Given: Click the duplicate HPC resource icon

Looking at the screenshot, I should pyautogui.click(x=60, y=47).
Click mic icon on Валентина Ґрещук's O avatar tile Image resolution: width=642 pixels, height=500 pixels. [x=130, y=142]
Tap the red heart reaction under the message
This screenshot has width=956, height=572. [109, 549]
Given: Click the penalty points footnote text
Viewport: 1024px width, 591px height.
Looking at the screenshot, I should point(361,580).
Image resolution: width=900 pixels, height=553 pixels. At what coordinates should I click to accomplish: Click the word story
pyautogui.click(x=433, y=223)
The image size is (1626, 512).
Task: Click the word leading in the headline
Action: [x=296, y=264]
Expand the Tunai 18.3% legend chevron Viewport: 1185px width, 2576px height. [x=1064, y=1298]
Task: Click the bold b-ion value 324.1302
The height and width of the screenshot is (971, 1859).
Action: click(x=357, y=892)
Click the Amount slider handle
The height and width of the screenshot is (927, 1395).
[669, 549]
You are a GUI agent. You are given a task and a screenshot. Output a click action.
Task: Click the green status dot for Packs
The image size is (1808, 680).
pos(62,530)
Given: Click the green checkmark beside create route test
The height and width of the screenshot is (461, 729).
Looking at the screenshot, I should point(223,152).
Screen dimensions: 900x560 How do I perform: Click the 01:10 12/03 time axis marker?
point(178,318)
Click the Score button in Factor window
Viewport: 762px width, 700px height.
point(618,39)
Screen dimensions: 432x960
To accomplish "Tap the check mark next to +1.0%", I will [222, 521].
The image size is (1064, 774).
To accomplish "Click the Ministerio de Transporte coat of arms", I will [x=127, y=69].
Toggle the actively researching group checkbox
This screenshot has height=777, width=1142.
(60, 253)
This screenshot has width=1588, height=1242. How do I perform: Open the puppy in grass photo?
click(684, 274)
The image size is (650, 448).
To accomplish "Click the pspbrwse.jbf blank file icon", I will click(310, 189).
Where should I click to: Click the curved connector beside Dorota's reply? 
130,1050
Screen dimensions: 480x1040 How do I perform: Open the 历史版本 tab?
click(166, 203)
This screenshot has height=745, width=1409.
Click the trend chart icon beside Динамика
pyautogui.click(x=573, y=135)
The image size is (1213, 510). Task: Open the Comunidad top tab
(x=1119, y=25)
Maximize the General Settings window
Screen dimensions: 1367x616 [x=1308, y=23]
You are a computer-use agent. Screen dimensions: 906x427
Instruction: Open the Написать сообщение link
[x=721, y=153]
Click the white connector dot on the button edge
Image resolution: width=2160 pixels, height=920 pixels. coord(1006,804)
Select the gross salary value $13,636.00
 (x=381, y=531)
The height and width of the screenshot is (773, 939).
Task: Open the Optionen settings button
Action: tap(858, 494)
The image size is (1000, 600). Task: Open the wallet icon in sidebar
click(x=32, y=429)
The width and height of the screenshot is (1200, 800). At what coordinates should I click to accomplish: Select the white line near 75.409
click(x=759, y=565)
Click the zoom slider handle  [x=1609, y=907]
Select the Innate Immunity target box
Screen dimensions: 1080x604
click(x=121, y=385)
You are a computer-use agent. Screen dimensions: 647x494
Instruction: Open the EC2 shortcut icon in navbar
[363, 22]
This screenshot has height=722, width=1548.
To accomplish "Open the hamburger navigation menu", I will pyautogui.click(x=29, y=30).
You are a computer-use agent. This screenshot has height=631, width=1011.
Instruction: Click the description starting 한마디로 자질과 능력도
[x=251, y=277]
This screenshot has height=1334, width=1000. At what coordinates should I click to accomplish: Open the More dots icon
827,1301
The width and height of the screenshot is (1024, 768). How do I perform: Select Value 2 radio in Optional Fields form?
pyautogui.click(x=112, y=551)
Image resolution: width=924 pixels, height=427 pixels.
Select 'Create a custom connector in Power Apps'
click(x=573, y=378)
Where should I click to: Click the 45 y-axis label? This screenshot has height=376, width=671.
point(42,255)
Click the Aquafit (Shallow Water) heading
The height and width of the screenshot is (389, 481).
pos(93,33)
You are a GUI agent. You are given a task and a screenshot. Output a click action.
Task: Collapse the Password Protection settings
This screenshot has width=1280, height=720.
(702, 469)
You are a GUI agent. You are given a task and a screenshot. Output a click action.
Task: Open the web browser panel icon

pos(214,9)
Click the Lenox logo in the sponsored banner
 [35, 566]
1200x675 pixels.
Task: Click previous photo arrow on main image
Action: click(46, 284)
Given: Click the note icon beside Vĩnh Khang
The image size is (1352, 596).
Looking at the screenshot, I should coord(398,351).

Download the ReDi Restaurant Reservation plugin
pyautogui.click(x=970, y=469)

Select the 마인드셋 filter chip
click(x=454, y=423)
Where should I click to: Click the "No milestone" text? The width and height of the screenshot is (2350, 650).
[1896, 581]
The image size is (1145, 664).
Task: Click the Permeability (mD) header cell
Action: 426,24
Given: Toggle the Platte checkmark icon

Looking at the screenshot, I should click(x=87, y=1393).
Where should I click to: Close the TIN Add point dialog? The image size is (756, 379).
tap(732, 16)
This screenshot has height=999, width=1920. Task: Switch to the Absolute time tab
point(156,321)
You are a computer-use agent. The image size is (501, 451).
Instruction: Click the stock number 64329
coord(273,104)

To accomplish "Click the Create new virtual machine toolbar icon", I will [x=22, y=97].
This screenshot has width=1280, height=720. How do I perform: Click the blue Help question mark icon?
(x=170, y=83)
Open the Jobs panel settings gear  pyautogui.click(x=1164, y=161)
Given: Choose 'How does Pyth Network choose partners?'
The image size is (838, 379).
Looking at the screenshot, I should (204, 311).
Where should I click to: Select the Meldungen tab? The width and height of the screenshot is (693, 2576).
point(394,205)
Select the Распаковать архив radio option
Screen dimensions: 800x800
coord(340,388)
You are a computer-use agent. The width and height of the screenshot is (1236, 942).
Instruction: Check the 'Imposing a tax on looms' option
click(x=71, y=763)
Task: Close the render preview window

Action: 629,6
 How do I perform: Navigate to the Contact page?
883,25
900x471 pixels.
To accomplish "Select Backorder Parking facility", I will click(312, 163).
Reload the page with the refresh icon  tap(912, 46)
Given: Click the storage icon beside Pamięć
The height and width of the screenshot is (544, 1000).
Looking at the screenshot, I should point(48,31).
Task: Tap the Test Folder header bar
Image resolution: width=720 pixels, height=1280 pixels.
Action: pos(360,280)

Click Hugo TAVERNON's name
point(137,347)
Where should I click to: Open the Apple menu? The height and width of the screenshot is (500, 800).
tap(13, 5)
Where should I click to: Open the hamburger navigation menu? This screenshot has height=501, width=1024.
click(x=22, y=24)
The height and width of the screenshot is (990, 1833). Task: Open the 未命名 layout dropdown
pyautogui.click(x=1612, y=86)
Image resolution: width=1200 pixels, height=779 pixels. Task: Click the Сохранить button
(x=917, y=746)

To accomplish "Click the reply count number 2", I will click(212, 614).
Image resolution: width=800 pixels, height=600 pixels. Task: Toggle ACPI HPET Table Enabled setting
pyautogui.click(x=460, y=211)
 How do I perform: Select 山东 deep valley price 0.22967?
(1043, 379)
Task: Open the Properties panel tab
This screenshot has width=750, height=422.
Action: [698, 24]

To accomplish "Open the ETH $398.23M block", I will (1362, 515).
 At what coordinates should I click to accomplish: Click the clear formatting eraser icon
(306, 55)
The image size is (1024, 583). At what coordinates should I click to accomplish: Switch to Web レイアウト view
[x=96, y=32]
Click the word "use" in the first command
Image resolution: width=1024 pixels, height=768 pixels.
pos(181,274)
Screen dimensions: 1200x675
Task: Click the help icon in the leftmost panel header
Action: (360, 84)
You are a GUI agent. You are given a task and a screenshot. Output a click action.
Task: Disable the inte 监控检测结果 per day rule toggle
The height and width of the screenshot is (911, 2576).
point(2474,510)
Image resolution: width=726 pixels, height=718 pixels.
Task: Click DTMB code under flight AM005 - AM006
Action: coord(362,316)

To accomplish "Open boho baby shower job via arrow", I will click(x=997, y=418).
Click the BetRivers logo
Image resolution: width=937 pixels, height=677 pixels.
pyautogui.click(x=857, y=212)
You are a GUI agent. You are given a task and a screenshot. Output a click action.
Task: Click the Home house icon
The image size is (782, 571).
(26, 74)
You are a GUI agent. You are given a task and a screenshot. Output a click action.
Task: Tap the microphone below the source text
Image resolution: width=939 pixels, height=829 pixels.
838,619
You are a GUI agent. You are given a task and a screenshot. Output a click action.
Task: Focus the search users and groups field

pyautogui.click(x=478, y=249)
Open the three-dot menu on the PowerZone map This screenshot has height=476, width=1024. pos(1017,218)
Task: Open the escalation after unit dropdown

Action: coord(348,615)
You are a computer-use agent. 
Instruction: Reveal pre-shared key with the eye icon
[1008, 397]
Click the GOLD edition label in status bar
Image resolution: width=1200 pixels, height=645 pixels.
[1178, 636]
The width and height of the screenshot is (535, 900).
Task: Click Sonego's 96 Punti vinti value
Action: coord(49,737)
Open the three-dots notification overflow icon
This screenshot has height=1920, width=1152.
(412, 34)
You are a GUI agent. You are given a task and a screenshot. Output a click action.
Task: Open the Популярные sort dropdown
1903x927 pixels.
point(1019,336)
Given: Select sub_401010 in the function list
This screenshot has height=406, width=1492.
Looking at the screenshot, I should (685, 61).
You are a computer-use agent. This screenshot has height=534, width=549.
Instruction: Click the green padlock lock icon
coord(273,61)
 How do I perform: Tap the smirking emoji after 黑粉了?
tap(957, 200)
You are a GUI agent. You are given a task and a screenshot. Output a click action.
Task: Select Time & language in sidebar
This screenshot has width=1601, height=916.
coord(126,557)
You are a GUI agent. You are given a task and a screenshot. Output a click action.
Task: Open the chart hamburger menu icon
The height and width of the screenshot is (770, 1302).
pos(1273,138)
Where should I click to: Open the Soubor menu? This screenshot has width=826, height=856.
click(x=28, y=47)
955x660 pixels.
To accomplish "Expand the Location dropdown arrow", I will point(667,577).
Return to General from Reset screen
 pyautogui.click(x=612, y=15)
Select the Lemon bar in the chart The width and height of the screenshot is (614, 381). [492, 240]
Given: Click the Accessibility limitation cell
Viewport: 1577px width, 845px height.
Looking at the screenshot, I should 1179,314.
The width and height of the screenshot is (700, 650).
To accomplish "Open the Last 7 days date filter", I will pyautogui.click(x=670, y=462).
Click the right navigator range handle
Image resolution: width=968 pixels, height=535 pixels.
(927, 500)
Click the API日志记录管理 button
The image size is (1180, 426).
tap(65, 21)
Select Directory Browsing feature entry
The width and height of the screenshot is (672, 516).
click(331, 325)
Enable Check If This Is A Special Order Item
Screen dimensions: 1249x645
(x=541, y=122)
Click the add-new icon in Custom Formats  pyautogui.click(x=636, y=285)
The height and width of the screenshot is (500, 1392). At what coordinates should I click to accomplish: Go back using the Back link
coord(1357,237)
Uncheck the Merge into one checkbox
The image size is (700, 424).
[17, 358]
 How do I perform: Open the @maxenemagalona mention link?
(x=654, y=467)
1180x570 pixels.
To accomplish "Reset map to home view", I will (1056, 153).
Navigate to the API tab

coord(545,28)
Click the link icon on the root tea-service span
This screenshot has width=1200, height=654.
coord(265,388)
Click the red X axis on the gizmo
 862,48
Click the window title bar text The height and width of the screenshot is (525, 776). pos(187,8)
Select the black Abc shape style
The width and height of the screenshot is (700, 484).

+ + +

> Task item:
The word "three" appears in some of the lines above. Copy those lines.

> Exercise solution:
Open the three-dot menu on the PowerZone map This screenshot has height=476, width=1024. pos(1017,218)
Open the three-dots notification overflow icon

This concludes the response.